-- BEGIN --

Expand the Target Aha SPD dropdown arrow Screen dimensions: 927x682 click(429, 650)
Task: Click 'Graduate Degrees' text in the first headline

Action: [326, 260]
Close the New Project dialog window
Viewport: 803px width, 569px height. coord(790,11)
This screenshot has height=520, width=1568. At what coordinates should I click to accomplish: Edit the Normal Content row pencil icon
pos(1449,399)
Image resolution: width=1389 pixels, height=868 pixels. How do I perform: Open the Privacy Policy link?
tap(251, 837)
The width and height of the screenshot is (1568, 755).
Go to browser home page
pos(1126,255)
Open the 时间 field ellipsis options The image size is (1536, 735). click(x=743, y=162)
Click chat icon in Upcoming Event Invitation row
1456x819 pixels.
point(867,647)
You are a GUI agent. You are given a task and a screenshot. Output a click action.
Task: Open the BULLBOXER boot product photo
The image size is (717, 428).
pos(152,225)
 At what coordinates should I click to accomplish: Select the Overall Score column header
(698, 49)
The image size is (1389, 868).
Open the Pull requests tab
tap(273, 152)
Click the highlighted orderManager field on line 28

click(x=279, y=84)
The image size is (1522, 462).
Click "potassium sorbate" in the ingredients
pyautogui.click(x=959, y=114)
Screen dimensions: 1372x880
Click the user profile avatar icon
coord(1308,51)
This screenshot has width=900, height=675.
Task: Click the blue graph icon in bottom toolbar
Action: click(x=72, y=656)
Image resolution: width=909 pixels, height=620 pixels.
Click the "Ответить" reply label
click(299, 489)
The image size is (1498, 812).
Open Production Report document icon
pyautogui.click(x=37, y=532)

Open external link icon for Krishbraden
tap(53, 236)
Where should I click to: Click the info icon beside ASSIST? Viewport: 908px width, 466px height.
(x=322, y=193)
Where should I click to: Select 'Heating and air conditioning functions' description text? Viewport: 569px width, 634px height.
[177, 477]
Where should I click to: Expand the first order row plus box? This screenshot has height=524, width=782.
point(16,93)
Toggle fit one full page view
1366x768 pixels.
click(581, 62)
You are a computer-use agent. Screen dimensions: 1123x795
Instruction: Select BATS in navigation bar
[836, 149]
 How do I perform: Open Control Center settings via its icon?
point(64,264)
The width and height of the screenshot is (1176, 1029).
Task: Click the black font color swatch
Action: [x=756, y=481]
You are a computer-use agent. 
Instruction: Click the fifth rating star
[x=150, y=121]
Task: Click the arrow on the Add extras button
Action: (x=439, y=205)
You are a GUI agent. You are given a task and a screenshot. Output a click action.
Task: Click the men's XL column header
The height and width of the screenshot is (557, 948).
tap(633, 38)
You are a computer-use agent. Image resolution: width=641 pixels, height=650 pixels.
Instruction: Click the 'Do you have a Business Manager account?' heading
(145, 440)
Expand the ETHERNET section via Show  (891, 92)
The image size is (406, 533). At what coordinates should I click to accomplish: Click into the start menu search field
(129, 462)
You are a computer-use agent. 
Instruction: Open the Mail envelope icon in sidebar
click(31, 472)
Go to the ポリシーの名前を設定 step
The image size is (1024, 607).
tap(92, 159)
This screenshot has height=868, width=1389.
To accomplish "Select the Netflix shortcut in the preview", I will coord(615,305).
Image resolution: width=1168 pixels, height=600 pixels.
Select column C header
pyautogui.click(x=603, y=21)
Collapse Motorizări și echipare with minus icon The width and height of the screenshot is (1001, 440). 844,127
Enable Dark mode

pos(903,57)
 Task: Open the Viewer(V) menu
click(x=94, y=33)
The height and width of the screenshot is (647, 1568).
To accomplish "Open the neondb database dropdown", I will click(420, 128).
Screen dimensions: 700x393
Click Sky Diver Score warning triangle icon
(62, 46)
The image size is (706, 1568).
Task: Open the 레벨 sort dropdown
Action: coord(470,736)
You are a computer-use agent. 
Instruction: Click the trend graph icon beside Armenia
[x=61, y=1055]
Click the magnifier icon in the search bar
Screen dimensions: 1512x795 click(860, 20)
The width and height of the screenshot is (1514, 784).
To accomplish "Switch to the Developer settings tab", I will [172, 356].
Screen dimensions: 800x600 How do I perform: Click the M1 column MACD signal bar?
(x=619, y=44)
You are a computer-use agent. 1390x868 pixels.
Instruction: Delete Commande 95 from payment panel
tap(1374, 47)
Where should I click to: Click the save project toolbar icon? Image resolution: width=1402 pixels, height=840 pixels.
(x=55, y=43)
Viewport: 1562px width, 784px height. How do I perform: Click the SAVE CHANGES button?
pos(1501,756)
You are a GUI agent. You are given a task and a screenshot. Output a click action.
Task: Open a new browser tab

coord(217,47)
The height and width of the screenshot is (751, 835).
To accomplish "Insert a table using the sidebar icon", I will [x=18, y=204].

-- END --

What the exercise asks.
Can you copy out word for word everything from the first of the lines above down to the one containing "pos(1449,399)", that line included?

Response below.
Expand the Target Aha SPD dropdown arrow Screen dimensions: 927x682 click(429, 650)
Task: Click 'Graduate Degrees' text in the first headline

Action: [326, 260]
Close the New Project dialog window
Viewport: 803px width, 569px height. coord(790,11)
This screenshot has height=520, width=1568. At what coordinates should I click to accomplish: Edit the Normal Content row pencil icon
pos(1449,399)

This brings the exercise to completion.